This lecture explains the differences between parametric and nonparametric statistical tests, their assumptions, examples, and guidelines for choosing the appropriate test in counseling research.

Parametric Tests

  • Parametric tests include independent samples t-test, paired/dependent samples t-test, and one-way ANOVA.
  • These tests require random, independent samples and interval or ratio (scale) level data.
  • The data should be normally distributed, with no significant outliers and homogeneity of variance.
  • Larger sample sizes are typically needed for parametric tests.
  • Parametric tests are more powerful, meaning they are more likely to detect real differences (lower risk of type 2 errors).

Nonparametric Tests

  • Nonparametric test examples: Mann-Whitney, Wilcoxon signed-rank, Kruskal-Wallis, and Friedman's ANOVA.
  • Used if parametric test assumptions are not met; still require random, independent samples.
  • Specific tests have unique assumptions, such as equal shape or symmetric distributions.
  • Nonparametric tests are more conservative and have less statistical power, increasing the risk of type 2 errors.

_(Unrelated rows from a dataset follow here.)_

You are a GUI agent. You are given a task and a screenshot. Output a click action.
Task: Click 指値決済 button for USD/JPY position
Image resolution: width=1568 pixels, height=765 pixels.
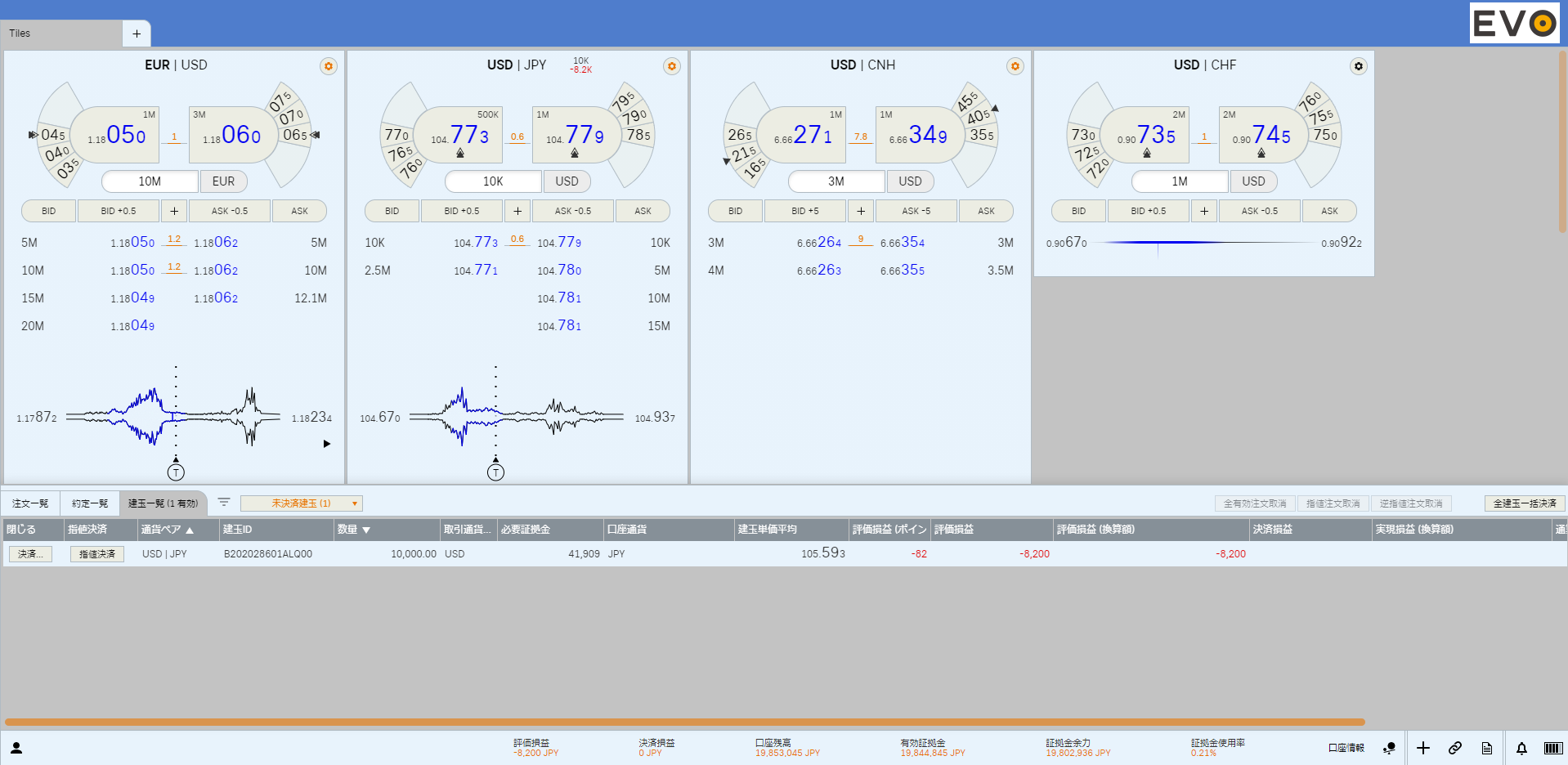pyautogui.click(x=97, y=554)
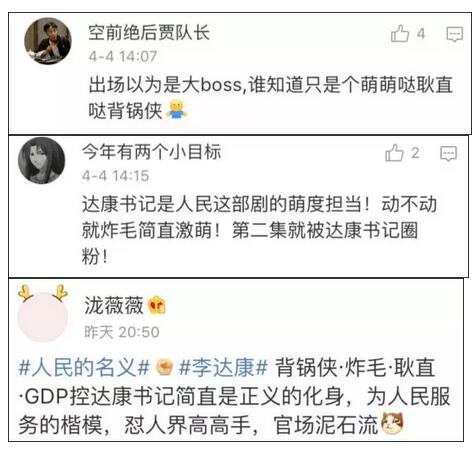Screen dimensions: 476x455
Task: Open the hashtag #人民的名义#
Action: [x=84, y=367]
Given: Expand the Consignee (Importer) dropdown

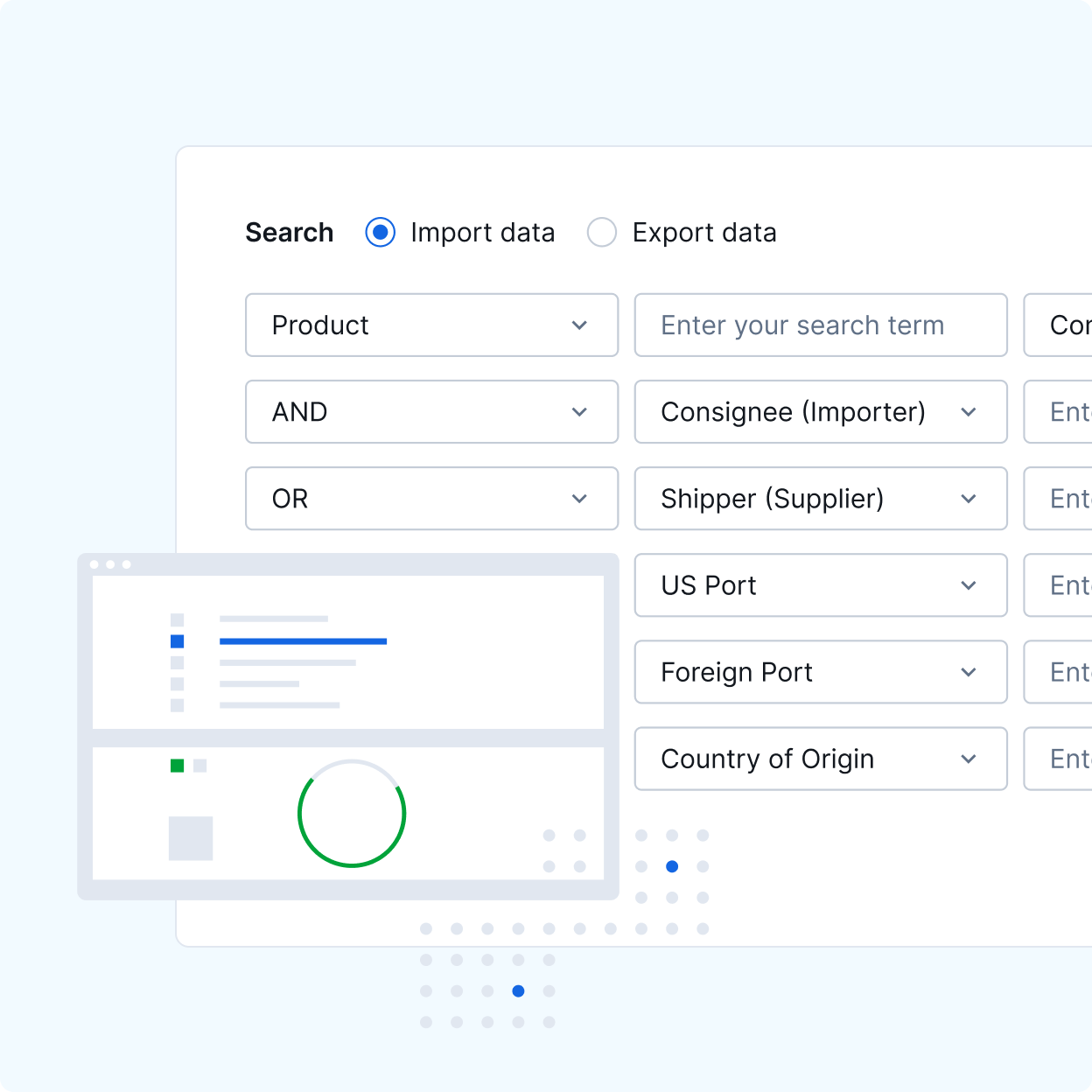Looking at the screenshot, I should (820, 412).
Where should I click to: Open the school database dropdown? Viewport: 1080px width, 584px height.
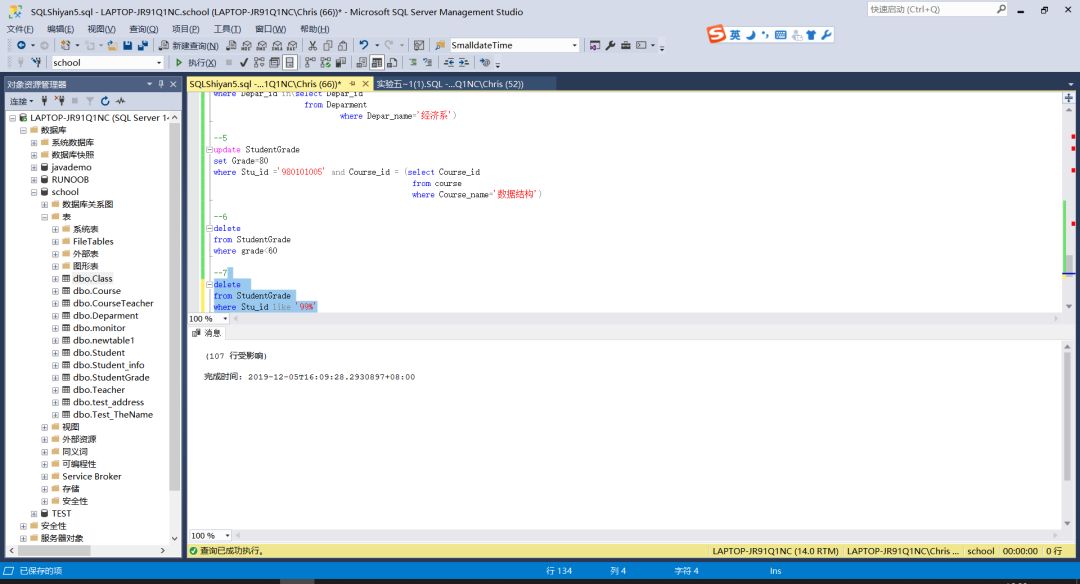pyautogui.click(x=157, y=62)
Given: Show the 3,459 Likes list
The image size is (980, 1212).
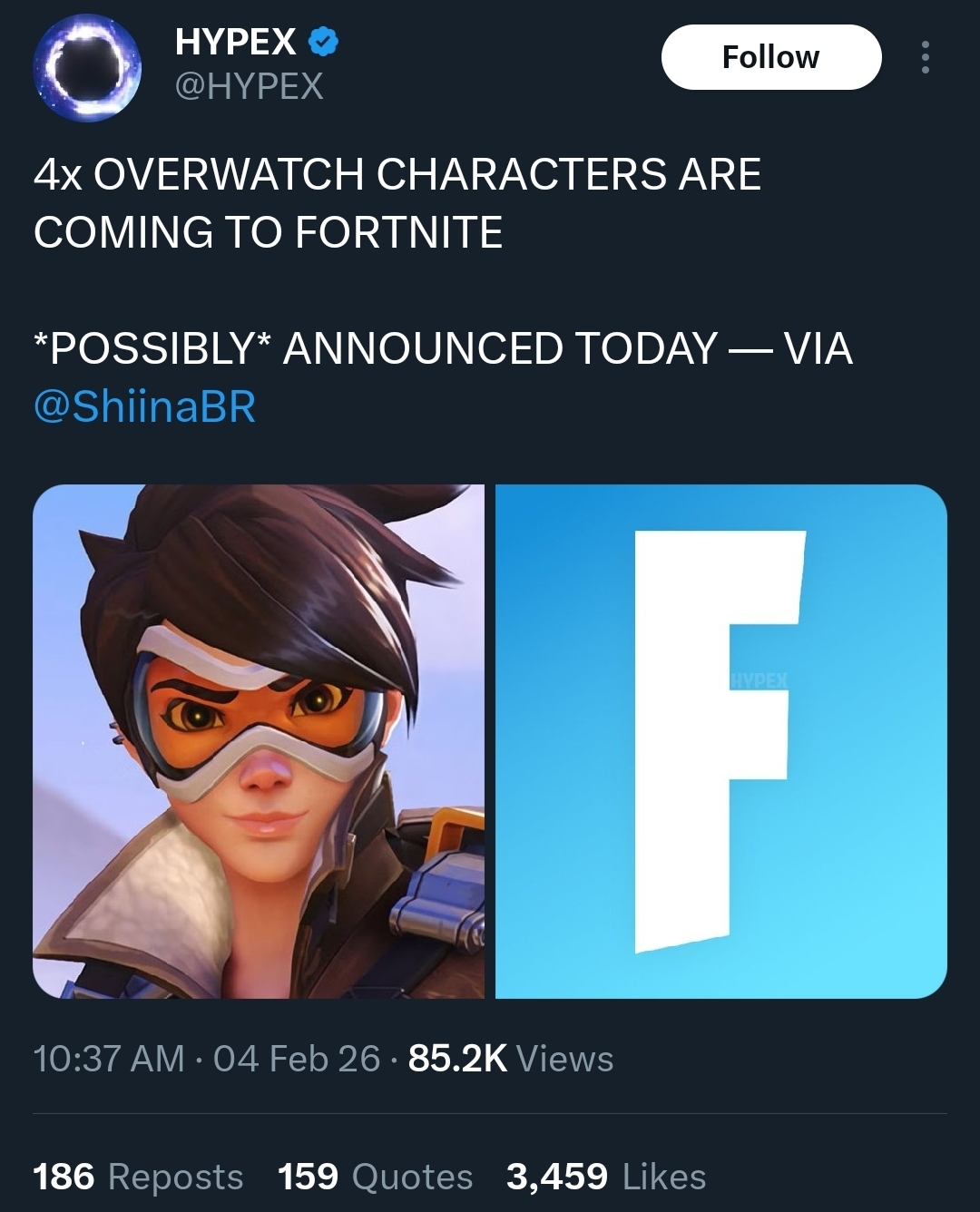Looking at the screenshot, I should (x=606, y=1177).
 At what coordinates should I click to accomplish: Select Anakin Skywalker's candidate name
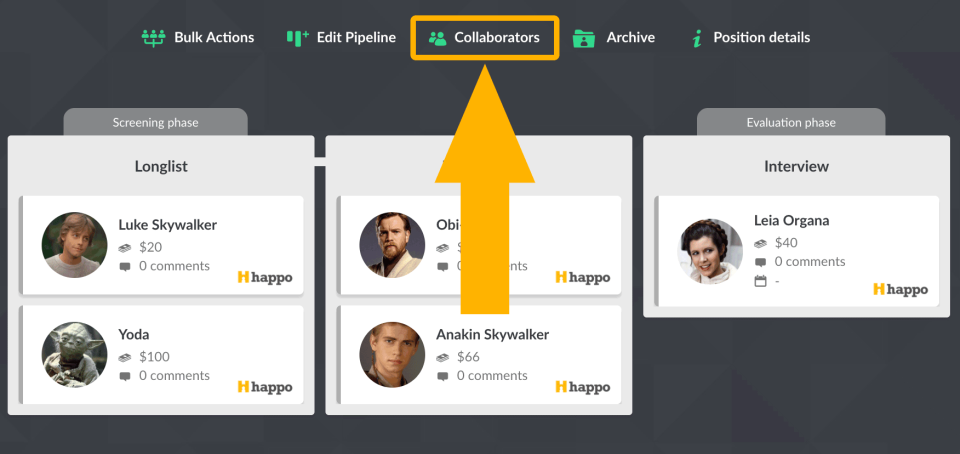coord(492,335)
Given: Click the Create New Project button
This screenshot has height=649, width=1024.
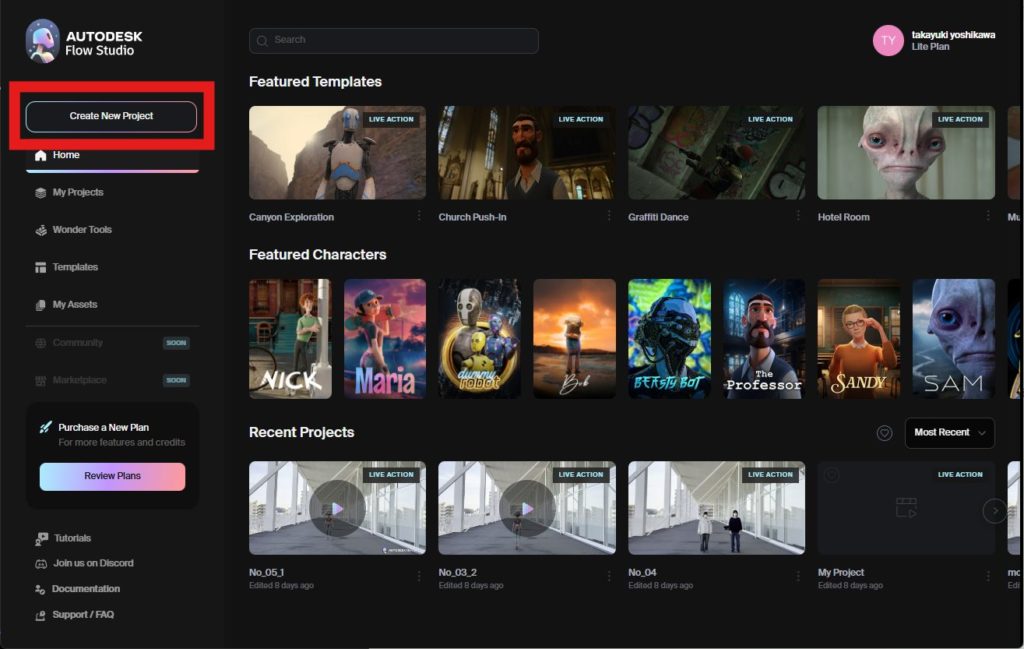Looking at the screenshot, I should click(x=111, y=116).
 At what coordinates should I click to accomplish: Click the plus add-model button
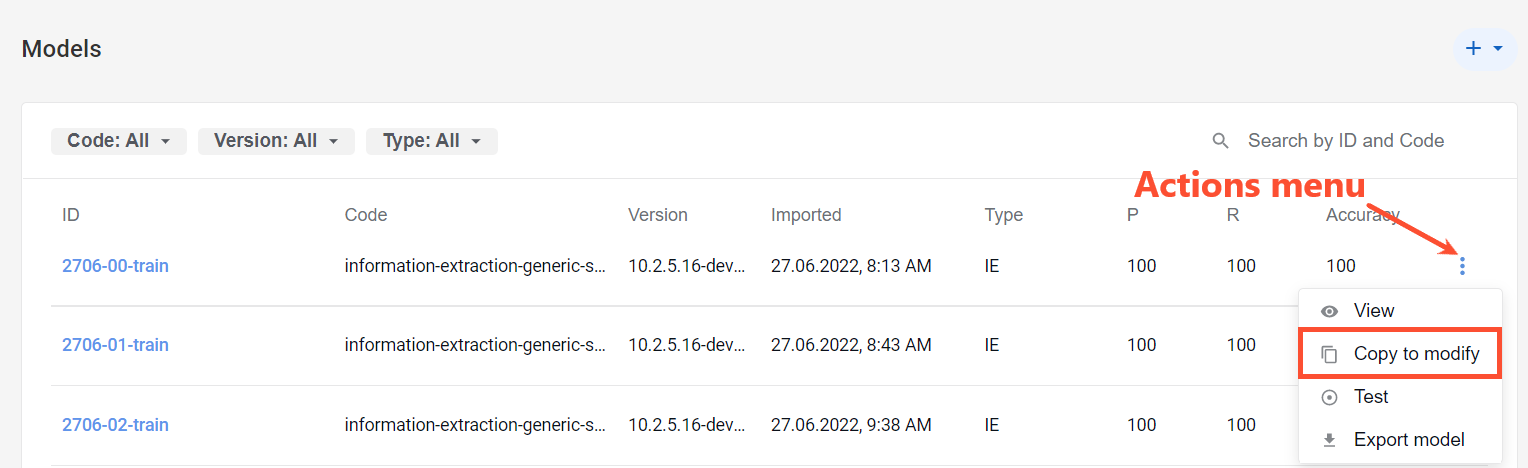tap(1484, 48)
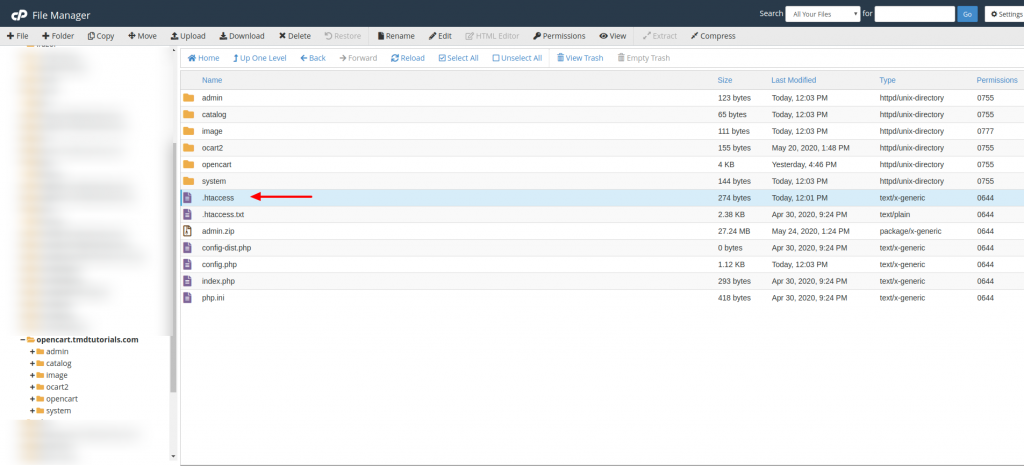Click the Go search button
This screenshot has height=466, width=1024.
(967, 14)
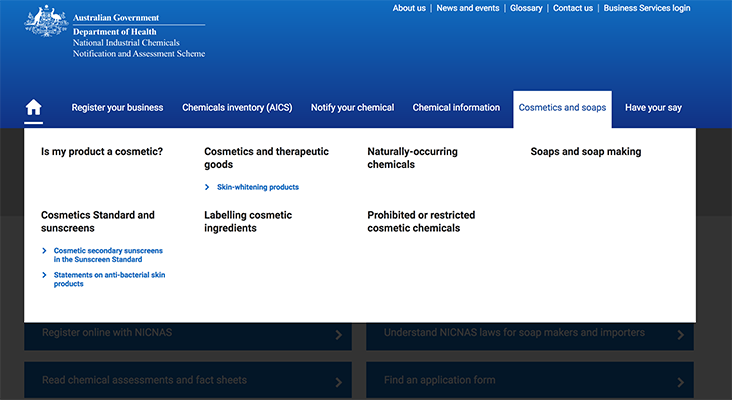Click chevron before Skin-whitening products
Screen dimensions: 732x400
coord(207,187)
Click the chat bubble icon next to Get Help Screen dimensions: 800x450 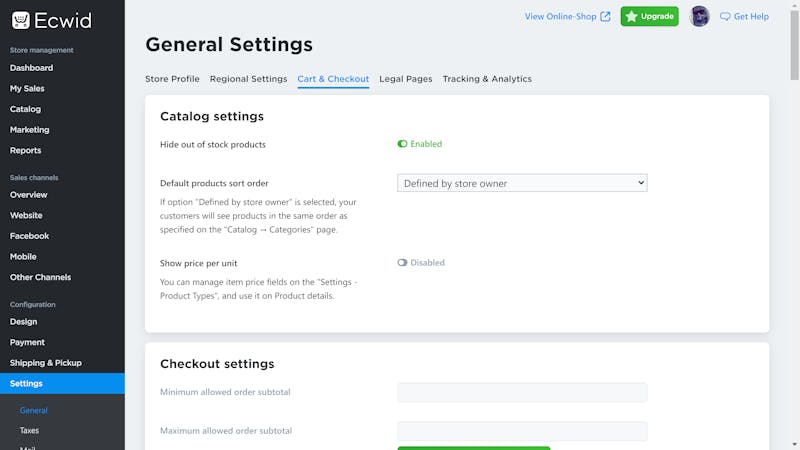pos(725,17)
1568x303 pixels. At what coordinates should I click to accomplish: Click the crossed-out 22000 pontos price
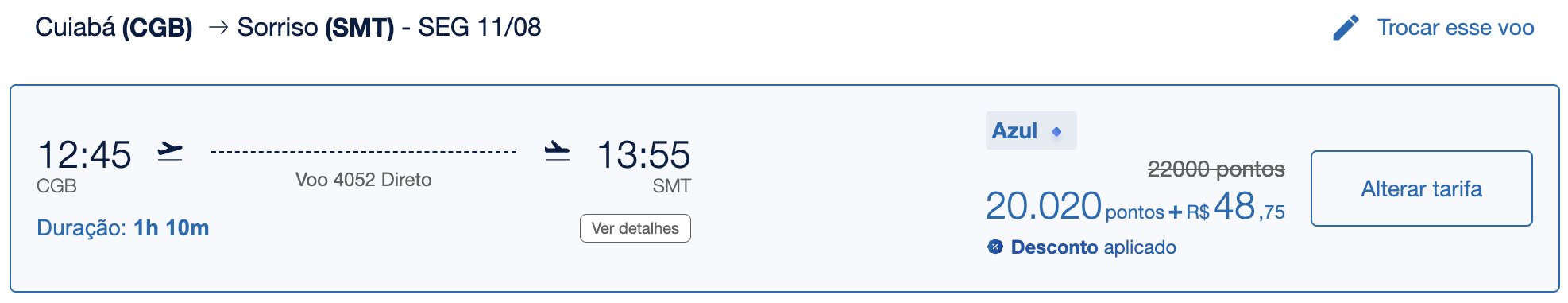(x=1216, y=169)
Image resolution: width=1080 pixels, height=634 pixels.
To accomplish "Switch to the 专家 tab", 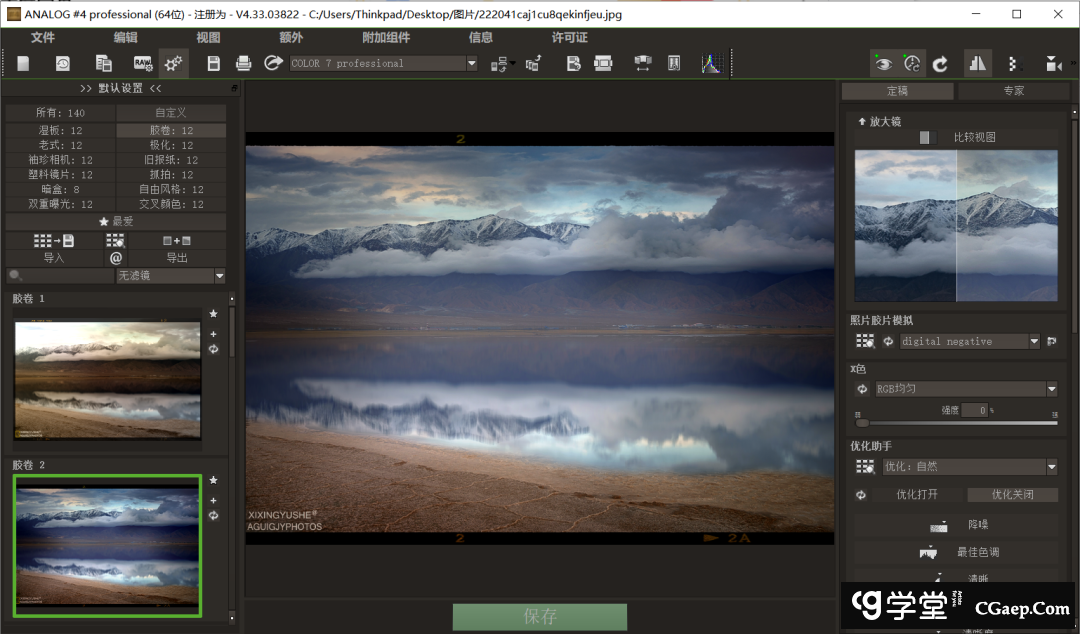I will 1013,91.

Choosing Tests & Corresponding Equivalents

  • Check parametric test assumptions first; use nonparametric if assumptions fail.
  • If independent samples t-test is not suitable, use Mann-Whitney.
  • Wilcoxon signed-rank is the nonparametric equivalent of the paired samples t-test.
  • Kruskal-Wallis corresponds to one-way ANOVA.
  • Friedman's ANOVA matches to one-way repeated-measures ANOVA.
  • Always verify assumptions for any statistical test before use.

Key Terms & Definitions

  • Parametric Test — Statistical test requiring specific assumptions about data distribution and measurement.
  • Nonparametric Test — Test with fewer, less strict assumptions about data distribution.
  • Type 1 Error — Incorrectly rejecting a true null hypothesis.
  • Type 2 Error — Failing to reject a false null hypothesis.
  • Statistical Power — Probability that a test will detect a true effect.
  • Homogeneity of Variance — Assumption that different groups have similar variances.
  • Interval/Ratio (Scale) Data — Numeric data with equal intervals; ratio data also has a true zero.

Action Items / Next Steps

  • Review the assumptions for each statistical test before analysis.
  • Match your data and research design to the appropriate statistical test.
  • Prepare to check sample size, measurement level, and distribution before selecting a test.